- **What to produce**
Convert the entries below into a Markdown table with the columns Row and Line, giving each non-blank line its own numbered row and omitting blank lines.

◇ ◇ ◇ ◇ ◇

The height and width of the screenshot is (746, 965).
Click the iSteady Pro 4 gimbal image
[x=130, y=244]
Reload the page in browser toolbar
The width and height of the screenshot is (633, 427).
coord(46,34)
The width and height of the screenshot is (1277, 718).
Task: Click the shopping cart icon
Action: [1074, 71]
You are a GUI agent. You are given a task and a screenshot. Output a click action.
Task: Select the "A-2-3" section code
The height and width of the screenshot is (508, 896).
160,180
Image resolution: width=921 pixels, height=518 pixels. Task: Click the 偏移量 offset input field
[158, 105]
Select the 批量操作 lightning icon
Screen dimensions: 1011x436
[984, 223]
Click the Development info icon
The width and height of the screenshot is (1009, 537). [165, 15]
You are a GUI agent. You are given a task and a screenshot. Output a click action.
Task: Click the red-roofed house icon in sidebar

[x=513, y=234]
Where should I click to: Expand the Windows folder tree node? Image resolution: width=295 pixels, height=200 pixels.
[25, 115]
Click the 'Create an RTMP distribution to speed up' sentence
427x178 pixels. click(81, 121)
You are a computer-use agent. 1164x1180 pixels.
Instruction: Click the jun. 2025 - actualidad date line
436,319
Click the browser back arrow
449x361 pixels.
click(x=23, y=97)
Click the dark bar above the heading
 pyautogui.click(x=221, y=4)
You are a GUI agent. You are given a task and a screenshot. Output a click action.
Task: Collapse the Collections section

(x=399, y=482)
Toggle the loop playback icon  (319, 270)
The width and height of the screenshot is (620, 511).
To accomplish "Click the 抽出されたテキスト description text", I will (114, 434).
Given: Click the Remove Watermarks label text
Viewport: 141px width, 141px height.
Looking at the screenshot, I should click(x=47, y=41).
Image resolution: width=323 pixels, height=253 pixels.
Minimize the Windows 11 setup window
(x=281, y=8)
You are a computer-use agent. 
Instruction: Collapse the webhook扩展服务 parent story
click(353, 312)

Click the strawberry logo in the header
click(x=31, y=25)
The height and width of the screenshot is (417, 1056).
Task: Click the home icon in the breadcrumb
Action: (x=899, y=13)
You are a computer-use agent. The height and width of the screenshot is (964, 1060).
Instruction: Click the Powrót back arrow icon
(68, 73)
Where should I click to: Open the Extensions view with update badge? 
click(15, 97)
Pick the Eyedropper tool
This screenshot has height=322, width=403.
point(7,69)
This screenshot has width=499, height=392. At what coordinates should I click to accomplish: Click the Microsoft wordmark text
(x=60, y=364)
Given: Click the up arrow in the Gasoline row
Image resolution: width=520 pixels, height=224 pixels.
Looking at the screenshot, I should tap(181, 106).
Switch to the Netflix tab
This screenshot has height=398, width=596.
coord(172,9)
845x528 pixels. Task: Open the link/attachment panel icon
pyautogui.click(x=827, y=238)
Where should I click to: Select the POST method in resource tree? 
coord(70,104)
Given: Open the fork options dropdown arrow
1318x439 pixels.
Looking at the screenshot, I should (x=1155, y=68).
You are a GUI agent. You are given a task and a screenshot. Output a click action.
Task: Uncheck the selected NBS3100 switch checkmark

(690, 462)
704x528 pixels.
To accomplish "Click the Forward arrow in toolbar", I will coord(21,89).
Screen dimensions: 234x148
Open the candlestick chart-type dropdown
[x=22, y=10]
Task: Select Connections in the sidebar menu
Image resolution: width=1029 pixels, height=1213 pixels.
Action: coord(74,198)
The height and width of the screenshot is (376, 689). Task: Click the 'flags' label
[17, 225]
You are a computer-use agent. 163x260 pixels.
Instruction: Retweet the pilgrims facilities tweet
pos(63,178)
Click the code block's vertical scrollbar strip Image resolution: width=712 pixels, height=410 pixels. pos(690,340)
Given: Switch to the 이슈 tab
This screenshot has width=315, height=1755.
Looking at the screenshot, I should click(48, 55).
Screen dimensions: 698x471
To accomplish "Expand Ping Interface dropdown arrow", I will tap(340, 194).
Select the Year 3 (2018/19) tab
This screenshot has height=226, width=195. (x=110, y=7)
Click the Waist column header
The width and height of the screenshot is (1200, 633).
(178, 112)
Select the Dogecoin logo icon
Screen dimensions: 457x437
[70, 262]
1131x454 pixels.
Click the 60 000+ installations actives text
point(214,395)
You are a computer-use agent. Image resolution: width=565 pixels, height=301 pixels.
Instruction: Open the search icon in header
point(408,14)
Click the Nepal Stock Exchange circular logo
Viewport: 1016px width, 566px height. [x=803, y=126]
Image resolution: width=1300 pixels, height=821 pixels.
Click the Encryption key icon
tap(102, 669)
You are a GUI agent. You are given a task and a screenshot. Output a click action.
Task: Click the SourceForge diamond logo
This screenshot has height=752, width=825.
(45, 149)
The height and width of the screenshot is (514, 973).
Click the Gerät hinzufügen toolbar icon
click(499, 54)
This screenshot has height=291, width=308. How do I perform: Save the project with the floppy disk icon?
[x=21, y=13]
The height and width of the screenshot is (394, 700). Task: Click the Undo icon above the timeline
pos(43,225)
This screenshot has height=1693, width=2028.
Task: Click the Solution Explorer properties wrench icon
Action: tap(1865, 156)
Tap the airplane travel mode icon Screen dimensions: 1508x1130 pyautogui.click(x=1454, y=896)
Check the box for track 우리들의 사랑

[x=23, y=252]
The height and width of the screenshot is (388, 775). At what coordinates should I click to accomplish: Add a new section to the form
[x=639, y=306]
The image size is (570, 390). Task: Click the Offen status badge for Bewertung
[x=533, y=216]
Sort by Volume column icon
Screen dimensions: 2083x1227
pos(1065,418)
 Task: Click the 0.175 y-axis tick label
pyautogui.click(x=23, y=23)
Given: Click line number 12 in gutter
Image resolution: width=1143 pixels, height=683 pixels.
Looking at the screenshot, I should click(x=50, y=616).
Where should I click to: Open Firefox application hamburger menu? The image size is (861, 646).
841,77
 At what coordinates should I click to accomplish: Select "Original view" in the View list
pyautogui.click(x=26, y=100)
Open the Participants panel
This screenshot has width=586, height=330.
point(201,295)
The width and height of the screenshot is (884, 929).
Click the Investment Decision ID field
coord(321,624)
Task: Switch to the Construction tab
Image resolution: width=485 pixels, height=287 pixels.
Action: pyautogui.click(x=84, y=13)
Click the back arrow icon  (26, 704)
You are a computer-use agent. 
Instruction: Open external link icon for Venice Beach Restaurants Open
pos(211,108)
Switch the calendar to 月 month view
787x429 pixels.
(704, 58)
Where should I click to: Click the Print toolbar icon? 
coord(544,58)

◇ ◇ ◇ ◇ ◇

- **Solution below**
| Row | Line |
|---|---|
| 1 | The height and width of the screenshot is (746, 965). |
| 2 | Click the iSteady Pro 4 gimbal image |
| 3 | [x=130, y=244] |
| 4 | Reload the page in browser toolbar |
| 5 | The width and height of the screenshot is (633, 427). |
| 6 | coord(46,34) |
| 7 | The width and height of the screenshot is (1277, 718). |
| 8 | Task: Click the shopping cart icon |
| 9 | Action: [1074, 71] |
| 10 | You are a GUI agent. You are given a task and a screenshot. Output a click action. |
| 11 | Task: Select the "A-2-3" section code |
| 12 | The height and width of the screenshot is (508, 896). |
| 13 | 160,180 |
| 14 | Image resolution: width=921 pixels, height=518 pixels. Task: Click the 偏移量 offset input field |
| 15 | [158, 105] |
| 16 | Select the 批量操作 lightning icon |
| 17 | Screen dimensions: 1011x436 |
| 18 | [984, 223] |
| 19 | Click the Development info icon |
| 20 | The width and height of the screenshot is (1009, 537). [165, 15] |
| 21 | You are a GUI agent. You are given a task and a screenshot. Output a click action. |
| 22 | Task: Click the red-roofed house icon in sidebar |
| 23 | [x=513, y=234] |
| 24 | Where should I click to: Expand the Windows folder tree node? Image resolution: width=295 pixels, height=200 pixels. |
| 25 | [25, 115] |
| 26 | Click the 'Create an RTMP distribution to speed up' sentence |
| 27 | 427x178 pixels. click(81, 121) |
| 28 | You are a computer-use agent. 1164x1180 pixels. |
| 29 | Instruction: Click the jun. 2025 - actualidad date line |
| 30 | 436,319 |
| 31 | Click the browser back arrow |
| 32 | 449x361 pixels. |
| 33 | click(x=23, y=97) |
| 34 | Click the dark bar above the heading |
| 35 |  pyautogui.click(x=221, y=4) |
| 36 | You are a GUI agent. You are given a task and a screenshot. Output a click action. |
| 37 | Task: Collapse the Collections section |
| 38 | (x=399, y=482) |
| 39 | Toggle the loop playback icon  (319, 270) |
| 40 | The width and height of the screenshot is (620, 511). |
| 41 | To accomplish "Click the 抽出されたテキスト description text", I will (114, 434). |
| 42 | Given: Click the Remove Watermarks label text |
| 43 | Viewport: 141px width, 141px height. |
| 44 | Looking at the screenshot, I should click(x=47, y=41). |
| 45 | Image resolution: width=323 pixels, height=253 pixels. |
| 46 | Minimize the Windows 11 setup window |
| 47 | (x=281, y=8) |
| 48 | You are a computer-use agent.  |
| 49 | Instruction: Collapse the webhook扩展服务 parent story |
| 50 | click(353, 312) |
| 51 | Click the strawberry logo in the header |
| 52 | click(x=31, y=25) |
| 53 | The height and width of the screenshot is (417, 1056). |
| 54 | Task: Click the home icon in the breadcrumb |
| 55 | Action: (x=899, y=13) |
| 56 | You are a computer-use agent. The height and width of the screenshot is (964, 1060). |
| 57 | Instruction: Click the Powrót back arrow icon |
| 58 | (68, 73) |
| 59 | Where should I click to: Open the Extensions view with update badge?  |
| 60 | click(15, 97) |
| 61 | Pick the Eyedropper tool |
| 62 | This screenshot has height=322, width=403. |
| 63 | point(7,69) |
| 64 | This screenshot has width=499, height=392. At what coordinates should I click to accomplish: Click the Microsoft wordmark text |
| 65 | (x=60, y=364) |
| 66 | Given: Click the up arrow in the Gasoline row |
| 67 | Image resolution: width=520 pixels, height=224 pixels. |
| 68 | Looking at the screenshot, I should tap(181, 106). |
| 69 | Switch to the Netflix tab |
| 70 | This screenshot has height=398, width=596. |
| 71 | coord(172,9) |
| 72 | 845x528 pixels. Task: Open the link/attachment panel icon |
| 73 | pyautogui.click(x=827, y=238) |
| 74 | Where should I click to: Select the POST method in resource tree?  |
| 75 | coord(70,104) |
| 76 | Given: Open the fork options dropdown arrow |
| 77 | 1318x439 pixels. |
| 78 | Looking at the screenshot, I should (x=1155, y=68). |
| 79 | You are a GUI agent. You are given a task and a screenshot. Output a click action. |
| 80 | Task: Uncheck the selected NBS3100 switch checkmark |
| 81 | (690, 462) |
| 82 | 704x528 pixels. |
| 83 | To accomplish "Click the Forward arrow in toolbar", I will coord(21,89). |
| 84 | Screen dimensions: 234x148 |
| 85 | Open the candlestick chart-type dropdown |
| 86 | [x=22, y=10] |
| 87 | Task: Select Connections in the sidebar menu |
| 88 | Image resolution: width=1029 pixels, height=1213 pixels. |
| 89 | Action: coord(74,198) |
| 90 | The height and width of the screenshot is (376, 689). Task: Click the 'flags' label |
| 91 | [17, 225] |
| 92 | You are a computer-use agent. 163x260 pixels. |
| 93 | Instruction: Retweet the pilgrims facilities tweet |
| 94 | pos(63,178) |
| 95 | Click the code block's vertical scrollbar strip Image resolution: width=712 pixels, height=410 pixels. pos(690,340) |
| 96 | Given: Switch to the 이슈 tab |
| 97 | This screenshot has width=315, height=1755. |
| 98 | Looking at the screenshot, I should click(48, 55). |
| 99 | Screen dimensions: 698x471 |
| 100 | To accomplish "Expand Ping Interface dropdown arrow", I will tap(340, 194). |
| 101 | Select the Year 3 (2018/19) tab |
| 102 | This screenshot has height=226, width=195. (x=110, y=7) |
| 103 | Click the Waist column header |
| 104 | The width and height of the screenshot is (1200, 633). |
| 105 | (178, 112) |
| 106 | Select the Dogecoin logo icon |
| 107 | Screen dimensions: 457x437 |
| 108 | [70, 262] |
| 109 | 1131x454 pixels. |
| 110 | Click the 60 000+ installations actives text |
| 111 | point(214,395) |
| 112 | You are a computer-use agent. Image resolution: width=565 pixels, height=301 pixels. |
| 113 | Instruction: Open the search icon in header |
| 114 | point(408,14) |
| 115 | Click the Nepal Stock Exchange circular logo |
| 116 | Viewport: 1016px width, 566px height. [x=803, y=126] |
| 117 | Image resolution: width=1300 pixels, height=821 pixels. |
| 118 | Click the Encryption key icon |
| 119 | tap(102, 669) |
| 120 | You are a GUI agent. You are given a task and a screenshot. Output a click action. |
| 121 | Task: Click the SourceForge diamond logo |
| 122 | This screenshot has height=752, width=825. |
| 123 | (45, 149) |
| 124 | The height and width of the screenshot is (514, 973). |
| 125 | Click the Gerät hinzufügen toolbar icon |
| 126 | click(499, 54) |
| 127 | This screenshot has height=291, width=308. How do I perform: Save the project with the floppy disk icon? |
| 128 | [x=21, y=13] |
| 129 | The height and width of the screenshot is (394, 700). Task: Click the Undo icon above the timeline |
| 130 | pos(43,225) |
| 131 | This screenshot has height=1693, width=2028. |
| 132 | Task: Click the Solution Explorer properties wrench icon |
| 133 | Action: tap(1865, 156) |
| 134 | Tap the airplane travel mode icon Screen dimensions: 1508x1130 pyautogui.click(x=1454, y=896) |
| 135 | Check the box for track 우리들의 사랑 |
| 136 | [x=23, y=252] |
| 137 | The height and width of the screenshot is (388, 775). At what coordinates should I click to accomplish: Add a new section to the form |
| 138 | [x=639, y=306] |
| 139 | The image size is (570, 390). Task: Click the Offen status badge for Bewertung |
| 140 | [x=533, y=216] |
| 141 | Sort by Volume column icon |
| 142 | Screen dimensions: 2083x1227 |
| 143 | pos(1065,418) |
| 144 |  Task: Click the 0.175 y-axis tick label |
| 145 | pyautogui.click(x=23, y=23) |
| 146 | Given: Click line number 12 in gutter |
| 147 | Image resolution: width=1143 pixels, height=683 pixels. |
| 148 | Looking at the screenshot, I should click(x=50, y=616). |
| 149 | Where should I click to: Open Firefox application hamburger menu? The image size is (861, 646). |
| 150 | 841,77 |
| 151 |  At what coordinates should I click to accomplish: Select "Original view" in the View list |
| 152 | pyautogui.click(x=26, y=100) |
| 153 | Open the Participants panel |
| 154 | This screenshot has width=586, height=330. |
| 155 | point(201,295) |
| 156 | The width and height of the screenshot is (884, 929). |
| 157 | Click the Investment Decision ID field |
| 158 | coord(321,624) |
| 159 | Task: Switch to the Construction tab |
| 160 | Image resolution: width=485 pixels, height=287 pixels. |
| 161 | Action: pyautogui.click(x=84, y=13) |
| 162 | Click the back arrow icon  (26, 704) |
| 163 | You are a computer-use agent.  |
| 164 | Instruction: Open external link icon for Venice Beach Restaurants Open |
| 165 | pos(211,108) |
| 166 | Switch the calendar to 月 month view |
| 167 | 787x429 pixels. |
| 168 | (704, 58) |
| 169 | Where should I click to: Click the Print toolbar icon?  |
| 170 | coord(544,58) |